Why I Use Fish Shell

Last updated: Wed Dec 04 2024

For a few years now, I’ve primarily used fish shell on the command line, instead of the more standard bash or zsh. Fish cheekily refers to itself as “finally, a command line shell for the 90s”, but I’ve found it quite effective. Here’s a few reasons I use it.

Smarter Completions

Shell completions (usually trigged with Tab) are basically required to make the command line usage. Out of the box, fish comes with much nicer shell completions than most shells. It prints possible completions in a tidy grid, with descriptions of subcommands, which can be fuzzy-searched with Shift+Tab:

❯ git st
st  (alias: stash)  stash  (Stash away changes)  status  (Show the working tree status)  stripspace  (Remove unnecessary whitespace

Fish parses manpages to generate completions, so any CLI tool with a manpage will automatically have completions. But, if not, fish has a simple command to generate completions — much easier than zsh’s system, which I’ve never managed to understand. For instance, I manually added a few completions for markdownlint:

complete markdownlint -x -s V -l version -d "Print version information"
complete markdownlint -s c -l config -d "Set configuration path"

It also has an autosuggestion system, which guesses what command you’re running and prompts you to press Ctrl-F to autocomplete the entire command.

Better Shell Scripting

Fish’s shell scripting language is much closer to modern programming languages than bash or zsh. As a result, it’s possible to write little shell scripts to automate tasks. For instance, I wrote a script to copy files without clobbering any duplicates, which is much easier to read than the equivalent in bash:

function copy_no_clobber
    set src $argv[1]
    set dst $argv[2]
    for file in $src/*
        if test -f $file; and not test -e $dst/(basename $file)
            echo "Copying $file"
            cp $file $dst
        end
    end
end

Fish’s function system is neat, too. Just put a function in a .config/fish/functions file and fish will load it immediately.

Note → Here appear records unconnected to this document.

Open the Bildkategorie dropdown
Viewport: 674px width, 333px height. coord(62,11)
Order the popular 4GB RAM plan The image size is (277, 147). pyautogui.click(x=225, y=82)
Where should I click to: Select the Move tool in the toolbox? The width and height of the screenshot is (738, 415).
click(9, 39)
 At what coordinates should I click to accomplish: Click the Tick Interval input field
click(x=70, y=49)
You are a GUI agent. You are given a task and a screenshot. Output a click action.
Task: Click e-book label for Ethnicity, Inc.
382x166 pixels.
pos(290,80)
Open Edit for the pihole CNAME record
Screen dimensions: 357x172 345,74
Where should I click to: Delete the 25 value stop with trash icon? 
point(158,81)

This all comes at the cost of intentionally breaking compatibility with POSIX. Personally I have not found that a major issue, since most of these little scripts are just for my personal use, but any shared scripts should probably stick with bash.

Syntax Highlighting

Fish syntax highlights as you type. An unrecognized command is highlighted red, turning blue once you enter a valid command. Strings are highlighted yellow, while arguments recognized as file paths are underlined.

Abbreviations

Most shells allow aliases, where one command is interpreted as another command. Often this is used to replace, say, git with g. However, aliases can be problematic in scripts, if for instance a variable is also named g.

Fish adds a concept of abbreviations, which are expanded inline as you type and don’t take effect in scripts.

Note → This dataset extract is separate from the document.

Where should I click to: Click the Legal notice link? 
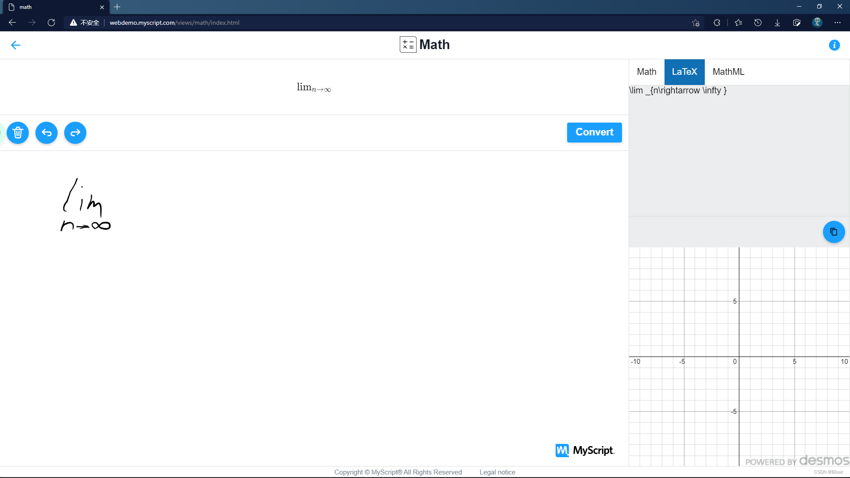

The other nice thing about abbreviations is that, because they literally expand, you can edit the command after expansion. For instance, I have a bbic abbreviation that expands to brew bundle install --cleanup --file=~/.config/Brewfile --no-lock && brew upgrade. If I want to skip the cleanup flag, I can just remove it after expansion.

Finally, seeing an abbreviation expand while typing is deeply satisfying.

No Configuration

Fish works pretty well out of the box, unlike zsh, which almost requires that you set up oh-my-zsh to work well. My config.fish is only 31 lines, of which 14 are aliases / abbreviations, 8 are environment variables, and 5 are adding various directories to the PATH. The rest set up zoxide and starship.